Padre, ¿por qué llora Ud. al pronunciar la última frase del Evangelio
de San Juan: «Y hemos visto su gloria, gloria como de Unigénito del
Padre, lleno de gracia y de verdad»?
¿Te parece poco? Si los Apóstoles, con sus ojos de carne, han visto esa
gloria, ¿cómo será la que veremos en el Hijo de Dios, en Jesús, cuando se
manifieste en el Cielo?

¿Qué unión tendremos entonces con Jesús?


La Eucaristía nos da una idea.

¿Asiste la Santísima Virgen a su Misa?


¿Crees que la Mamá no se interesa por su hijo?

¿Y los ángeles?
En multitudes.

¿Qué hacen?
Adoran y aman.

Padre, ¿quién está más cerca de su Altar?


Todo el Paraíso.

¿Le gustaría decir más de una Misa cada día?
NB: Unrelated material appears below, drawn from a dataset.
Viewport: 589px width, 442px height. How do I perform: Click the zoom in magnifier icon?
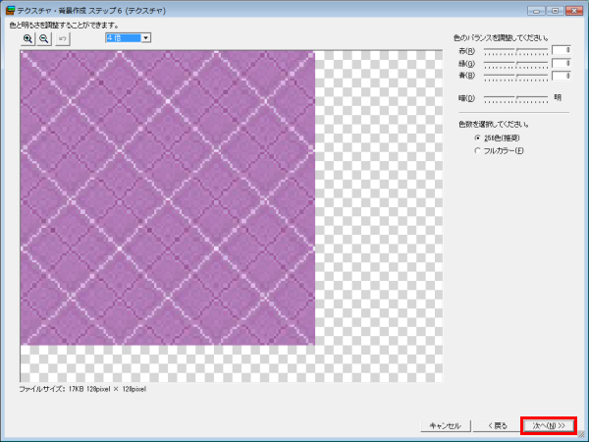pyautogui.click(x=27, y=38)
Si yo pudiese, no querría bajar nunca del Altar.

Me ha dicho que Ud. trae consigo su propio Altar...


Sí, porque se realizan estas palabras del Apóstol: «Llevo en mi cuerpo las
señales del Señor Jesús» (Gal. 6, 17), «estoy crucificado con Cristo» (Gal.
2, 19) y «castigo mi cuerpo y lo esclavizo» (I Cor. 9, 27).

¡En ese caso, no me equivoco cuando digo que estoy viendo a


Jesús Crucificado!
(No contesta).

Padre, ¿se acuerda Ud. de mí durante la Santa Misa?


Durante toda la Misa, desde el principio al fin, me acuerdo de ti.